Obscurio is a semi-cooperative game for 2-8 players in which you take on the roles of wizards trapped in a seemingly abandoned library, by an evil sorcerer. With the help of a mystical Grimoire providing vague clues, you must work together to find your way out before you’re trapped forever. However, one of your party has been ensnared by the sorcerer’s spell and is actively working against you.

The Setup

First, decide who will play as the Grimoire. Place the game board in the middle of the table, with the progress marker on the first space of the progress tracker. Shuffle the illusion cards and place them in a stack near the Grimoire.
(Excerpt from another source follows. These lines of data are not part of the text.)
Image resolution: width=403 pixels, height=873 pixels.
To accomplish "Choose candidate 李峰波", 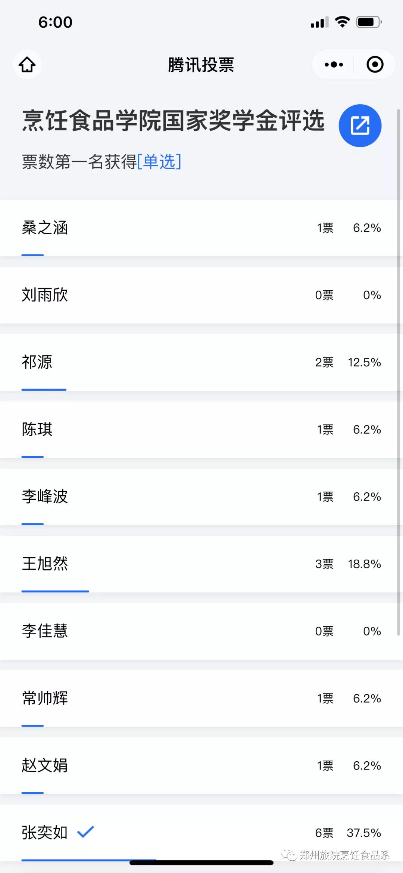I will click(x=45, y=497).
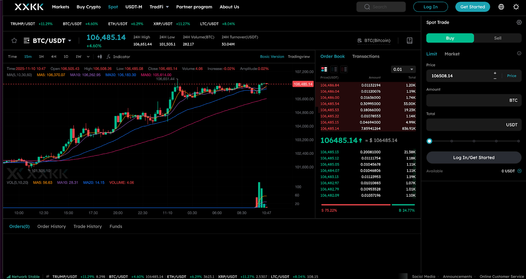Show sell orders only in order book
The width and height of the screenshot is (526, 279).
(x=344, y=69)
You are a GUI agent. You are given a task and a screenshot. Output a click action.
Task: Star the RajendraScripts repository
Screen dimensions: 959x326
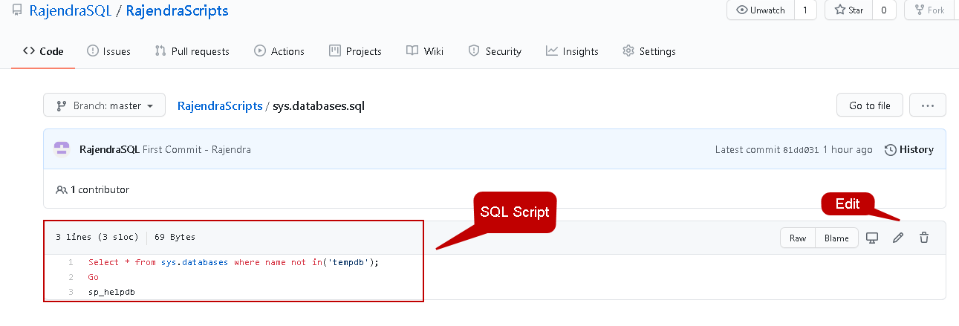849,10
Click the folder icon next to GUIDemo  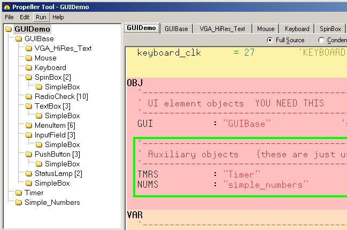click(9, 29)
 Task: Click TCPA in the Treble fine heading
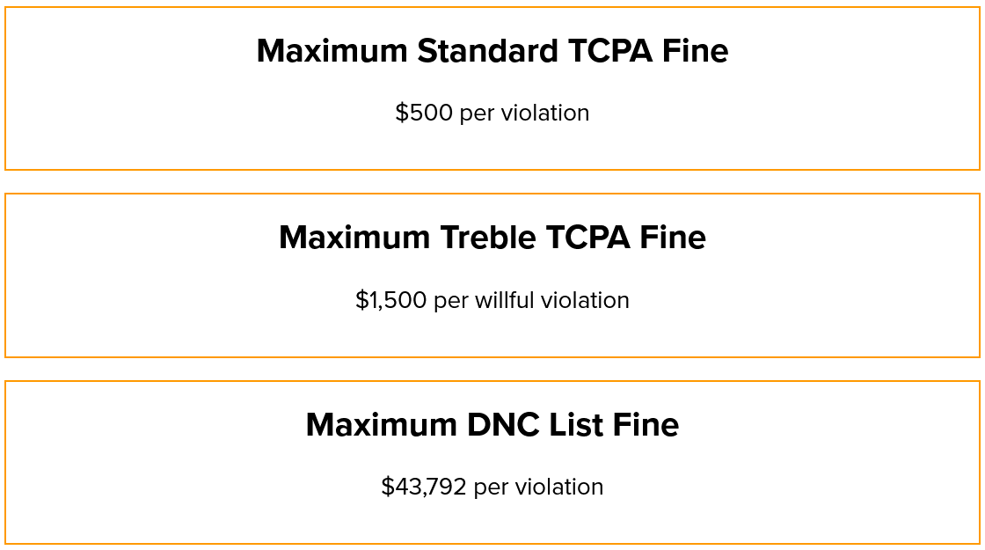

The Grimoire receives the desk, the butterfly markers, the hourglass, and the cardholder. They then secretly fill the cardholder with eight illusion cards and close it. The Wizard players choose a character card and the matching chip, placing it in front of them.

Then take the traitor card, then add loyal cards until there are as many Loyalty cards as there are Wizard players. Randomly deal them out to the Wizard players, who will secretly look at this card and keep it face down in front of them. This way, one player will always be the Traitor. Fill the bag with trap tokens. Fill the dark area of the board with cohesion tokens depending on difficulty level and player count.

The Game

To win, players must work together to find the correct exit card in each round. If they can do this six times without running out of cohesion tokens, the Wizards and Grimoire win. If they run out of tokens, the Traitor wins.

Each round begins with a trap token being drawn from the bag, adding an extra challenge to overcome. The Grimoire then secretly draws an illusion card. They then draw two more illusion cards, placing them in both slots on the desk. Using the butterfly markers, they must point to specific parts of the image they think will help guide the Wizards to the correct card.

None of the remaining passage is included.